### YOUR ASSIGNMENT:
From the records below, transcribe exactly the lines that begin at the line with "Switch to the Otthon tab" and end at the line with "Given: Go to 开发套件 in the top nav", both included.

### SOURCE MATERIAL:
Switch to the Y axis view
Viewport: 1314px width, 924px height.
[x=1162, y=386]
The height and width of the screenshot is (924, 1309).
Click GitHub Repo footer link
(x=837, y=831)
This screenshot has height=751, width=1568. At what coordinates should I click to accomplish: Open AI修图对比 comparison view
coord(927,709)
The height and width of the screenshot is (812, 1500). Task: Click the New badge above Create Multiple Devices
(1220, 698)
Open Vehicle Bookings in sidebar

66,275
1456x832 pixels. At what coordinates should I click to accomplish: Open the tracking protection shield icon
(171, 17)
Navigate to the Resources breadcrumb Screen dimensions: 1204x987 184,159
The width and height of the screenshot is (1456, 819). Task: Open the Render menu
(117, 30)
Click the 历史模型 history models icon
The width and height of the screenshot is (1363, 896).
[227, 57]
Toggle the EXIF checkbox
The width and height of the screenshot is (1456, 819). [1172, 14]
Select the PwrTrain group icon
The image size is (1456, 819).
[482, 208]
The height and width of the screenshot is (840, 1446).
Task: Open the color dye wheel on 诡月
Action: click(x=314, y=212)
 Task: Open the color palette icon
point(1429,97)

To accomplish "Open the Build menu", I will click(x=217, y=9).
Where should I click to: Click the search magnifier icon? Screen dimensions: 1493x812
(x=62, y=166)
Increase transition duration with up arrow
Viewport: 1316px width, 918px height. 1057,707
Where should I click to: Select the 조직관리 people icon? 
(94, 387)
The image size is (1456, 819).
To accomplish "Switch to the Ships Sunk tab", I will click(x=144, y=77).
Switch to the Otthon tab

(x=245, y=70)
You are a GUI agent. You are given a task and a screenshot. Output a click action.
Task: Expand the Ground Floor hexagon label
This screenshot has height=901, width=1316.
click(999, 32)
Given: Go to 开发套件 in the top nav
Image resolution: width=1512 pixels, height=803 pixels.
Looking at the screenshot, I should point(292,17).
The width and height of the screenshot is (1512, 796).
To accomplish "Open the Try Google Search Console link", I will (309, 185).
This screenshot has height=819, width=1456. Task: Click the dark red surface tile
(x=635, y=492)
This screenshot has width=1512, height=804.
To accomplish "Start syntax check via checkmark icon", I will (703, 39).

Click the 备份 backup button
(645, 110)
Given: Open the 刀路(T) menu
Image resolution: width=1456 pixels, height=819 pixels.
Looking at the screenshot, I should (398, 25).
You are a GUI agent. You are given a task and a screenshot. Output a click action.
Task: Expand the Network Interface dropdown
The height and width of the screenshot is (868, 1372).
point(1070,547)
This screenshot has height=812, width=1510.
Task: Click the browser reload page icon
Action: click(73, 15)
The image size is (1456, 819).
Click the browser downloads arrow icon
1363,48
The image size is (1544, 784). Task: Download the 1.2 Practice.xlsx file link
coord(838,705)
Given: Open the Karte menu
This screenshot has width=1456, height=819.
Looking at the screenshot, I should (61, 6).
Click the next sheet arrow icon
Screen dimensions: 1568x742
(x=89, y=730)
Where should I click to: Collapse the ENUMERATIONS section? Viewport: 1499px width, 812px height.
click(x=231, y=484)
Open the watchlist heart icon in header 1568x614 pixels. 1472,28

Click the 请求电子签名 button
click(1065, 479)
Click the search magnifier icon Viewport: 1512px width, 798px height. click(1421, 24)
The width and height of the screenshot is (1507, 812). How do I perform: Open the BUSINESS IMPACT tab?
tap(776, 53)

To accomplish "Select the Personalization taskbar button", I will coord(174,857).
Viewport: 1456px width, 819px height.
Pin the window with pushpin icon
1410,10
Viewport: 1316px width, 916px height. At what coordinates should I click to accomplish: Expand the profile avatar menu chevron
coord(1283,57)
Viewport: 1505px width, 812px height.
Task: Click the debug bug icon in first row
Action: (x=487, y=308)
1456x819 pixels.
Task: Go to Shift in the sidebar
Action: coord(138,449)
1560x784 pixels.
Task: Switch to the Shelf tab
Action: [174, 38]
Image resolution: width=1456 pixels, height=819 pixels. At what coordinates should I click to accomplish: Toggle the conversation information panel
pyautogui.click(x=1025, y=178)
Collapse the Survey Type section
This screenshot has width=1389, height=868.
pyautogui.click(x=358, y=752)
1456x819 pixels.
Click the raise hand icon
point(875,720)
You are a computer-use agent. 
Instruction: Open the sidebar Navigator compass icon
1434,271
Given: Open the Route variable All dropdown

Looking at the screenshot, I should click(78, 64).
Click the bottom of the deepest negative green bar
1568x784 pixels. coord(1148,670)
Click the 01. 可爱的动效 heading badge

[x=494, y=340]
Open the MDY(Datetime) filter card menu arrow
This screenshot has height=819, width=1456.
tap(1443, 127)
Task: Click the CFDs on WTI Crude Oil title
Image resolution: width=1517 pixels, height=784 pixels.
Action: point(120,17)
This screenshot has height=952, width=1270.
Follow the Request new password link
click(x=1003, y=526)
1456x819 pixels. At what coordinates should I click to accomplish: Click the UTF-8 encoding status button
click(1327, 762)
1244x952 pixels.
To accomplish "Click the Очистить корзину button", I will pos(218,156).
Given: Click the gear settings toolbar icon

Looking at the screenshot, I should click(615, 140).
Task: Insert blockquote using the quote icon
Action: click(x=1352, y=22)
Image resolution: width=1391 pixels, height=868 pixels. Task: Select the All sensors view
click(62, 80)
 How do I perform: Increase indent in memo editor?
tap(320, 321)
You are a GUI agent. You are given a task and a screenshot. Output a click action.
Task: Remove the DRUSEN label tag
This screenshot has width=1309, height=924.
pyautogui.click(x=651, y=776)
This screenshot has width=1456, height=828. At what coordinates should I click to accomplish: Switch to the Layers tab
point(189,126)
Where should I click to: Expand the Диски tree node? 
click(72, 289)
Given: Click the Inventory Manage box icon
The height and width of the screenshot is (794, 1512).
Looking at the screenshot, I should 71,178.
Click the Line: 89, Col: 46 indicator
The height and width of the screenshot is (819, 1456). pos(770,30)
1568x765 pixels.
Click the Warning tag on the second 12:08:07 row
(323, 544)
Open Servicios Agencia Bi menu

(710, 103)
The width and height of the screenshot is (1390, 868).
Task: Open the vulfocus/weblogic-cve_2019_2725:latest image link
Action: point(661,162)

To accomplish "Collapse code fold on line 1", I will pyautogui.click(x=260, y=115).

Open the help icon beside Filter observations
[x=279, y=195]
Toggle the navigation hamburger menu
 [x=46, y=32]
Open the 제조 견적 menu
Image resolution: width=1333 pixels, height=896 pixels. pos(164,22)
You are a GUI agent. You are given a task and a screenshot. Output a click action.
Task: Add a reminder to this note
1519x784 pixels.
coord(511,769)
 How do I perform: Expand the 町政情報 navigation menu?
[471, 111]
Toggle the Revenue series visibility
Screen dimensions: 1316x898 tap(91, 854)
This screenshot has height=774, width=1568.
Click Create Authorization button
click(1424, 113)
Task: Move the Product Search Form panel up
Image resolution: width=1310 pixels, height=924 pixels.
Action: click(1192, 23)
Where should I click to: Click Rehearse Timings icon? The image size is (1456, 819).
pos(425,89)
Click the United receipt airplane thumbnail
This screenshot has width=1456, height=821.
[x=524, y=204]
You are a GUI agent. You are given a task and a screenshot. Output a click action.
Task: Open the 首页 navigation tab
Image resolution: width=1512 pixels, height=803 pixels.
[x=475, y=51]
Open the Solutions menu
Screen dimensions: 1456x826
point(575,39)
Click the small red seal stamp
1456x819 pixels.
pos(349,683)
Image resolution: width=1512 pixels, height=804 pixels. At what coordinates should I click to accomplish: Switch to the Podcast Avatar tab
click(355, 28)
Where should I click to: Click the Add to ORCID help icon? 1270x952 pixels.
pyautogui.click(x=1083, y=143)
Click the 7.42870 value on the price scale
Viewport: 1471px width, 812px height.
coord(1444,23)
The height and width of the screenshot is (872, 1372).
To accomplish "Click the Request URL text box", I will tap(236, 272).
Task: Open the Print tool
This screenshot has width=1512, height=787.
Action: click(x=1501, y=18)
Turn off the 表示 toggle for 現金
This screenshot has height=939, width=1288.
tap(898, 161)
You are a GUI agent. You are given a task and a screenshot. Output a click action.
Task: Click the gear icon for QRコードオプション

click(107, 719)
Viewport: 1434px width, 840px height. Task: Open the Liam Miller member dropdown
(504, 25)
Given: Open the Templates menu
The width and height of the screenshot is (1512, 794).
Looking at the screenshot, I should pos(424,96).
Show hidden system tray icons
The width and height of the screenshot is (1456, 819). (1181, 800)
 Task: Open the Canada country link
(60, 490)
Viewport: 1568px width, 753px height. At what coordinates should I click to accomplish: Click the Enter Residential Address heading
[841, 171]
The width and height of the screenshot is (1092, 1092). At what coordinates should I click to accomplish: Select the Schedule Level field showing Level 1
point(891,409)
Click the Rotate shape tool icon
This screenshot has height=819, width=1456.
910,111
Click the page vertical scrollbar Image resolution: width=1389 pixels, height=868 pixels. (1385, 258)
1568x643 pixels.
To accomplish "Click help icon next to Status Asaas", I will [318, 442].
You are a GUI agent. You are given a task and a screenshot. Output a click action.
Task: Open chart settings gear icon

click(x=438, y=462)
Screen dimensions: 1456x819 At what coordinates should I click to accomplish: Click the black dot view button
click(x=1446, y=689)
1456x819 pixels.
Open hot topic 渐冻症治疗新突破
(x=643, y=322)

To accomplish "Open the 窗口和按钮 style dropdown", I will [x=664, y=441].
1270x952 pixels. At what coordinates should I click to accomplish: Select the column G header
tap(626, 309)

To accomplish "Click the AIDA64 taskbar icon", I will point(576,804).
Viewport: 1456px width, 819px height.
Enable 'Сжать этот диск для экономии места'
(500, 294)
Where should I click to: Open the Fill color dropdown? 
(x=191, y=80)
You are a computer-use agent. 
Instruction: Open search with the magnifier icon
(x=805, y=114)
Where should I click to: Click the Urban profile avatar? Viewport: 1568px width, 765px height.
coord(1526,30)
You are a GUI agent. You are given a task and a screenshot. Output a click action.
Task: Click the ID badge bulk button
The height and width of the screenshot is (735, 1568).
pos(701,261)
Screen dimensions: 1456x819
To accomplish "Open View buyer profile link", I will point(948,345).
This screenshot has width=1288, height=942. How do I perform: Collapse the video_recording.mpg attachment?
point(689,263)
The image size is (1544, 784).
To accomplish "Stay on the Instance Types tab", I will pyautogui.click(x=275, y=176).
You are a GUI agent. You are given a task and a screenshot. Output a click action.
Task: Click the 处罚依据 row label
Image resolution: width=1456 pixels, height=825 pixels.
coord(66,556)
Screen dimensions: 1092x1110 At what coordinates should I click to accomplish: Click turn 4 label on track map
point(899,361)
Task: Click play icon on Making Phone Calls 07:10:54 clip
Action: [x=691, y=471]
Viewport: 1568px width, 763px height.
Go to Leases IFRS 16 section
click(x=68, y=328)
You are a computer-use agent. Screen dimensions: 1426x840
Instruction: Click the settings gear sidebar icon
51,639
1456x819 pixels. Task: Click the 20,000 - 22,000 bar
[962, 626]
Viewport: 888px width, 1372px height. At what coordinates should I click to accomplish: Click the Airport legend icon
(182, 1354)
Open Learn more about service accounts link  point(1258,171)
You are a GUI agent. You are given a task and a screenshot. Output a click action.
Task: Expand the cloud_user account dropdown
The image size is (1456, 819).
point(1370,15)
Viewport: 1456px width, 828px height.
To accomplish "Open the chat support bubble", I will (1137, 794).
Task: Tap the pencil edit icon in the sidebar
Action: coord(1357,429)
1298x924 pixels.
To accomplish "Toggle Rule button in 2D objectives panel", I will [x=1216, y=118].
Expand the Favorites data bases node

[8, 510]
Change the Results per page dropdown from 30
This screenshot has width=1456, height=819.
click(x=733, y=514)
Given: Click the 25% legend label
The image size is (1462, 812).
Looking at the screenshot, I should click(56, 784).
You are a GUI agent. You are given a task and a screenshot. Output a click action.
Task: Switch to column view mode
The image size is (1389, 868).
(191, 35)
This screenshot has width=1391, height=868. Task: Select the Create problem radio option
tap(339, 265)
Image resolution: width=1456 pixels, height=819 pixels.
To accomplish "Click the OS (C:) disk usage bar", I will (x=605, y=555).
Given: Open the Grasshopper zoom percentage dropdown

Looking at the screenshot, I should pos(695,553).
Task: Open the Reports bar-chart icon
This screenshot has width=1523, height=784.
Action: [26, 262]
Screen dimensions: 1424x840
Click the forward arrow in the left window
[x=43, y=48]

### WRITTEN ANSWER:
Switch to the Otthon tab

(x=245, y=70)
You are a GUI agent. You are given a task and a screenshot. Output a click action.
Task: Expand the Ground Floor hexagon label
This screenshot has height=901, width=1316.
click(999, 32)
Given: Go to 开发套件 in the top nav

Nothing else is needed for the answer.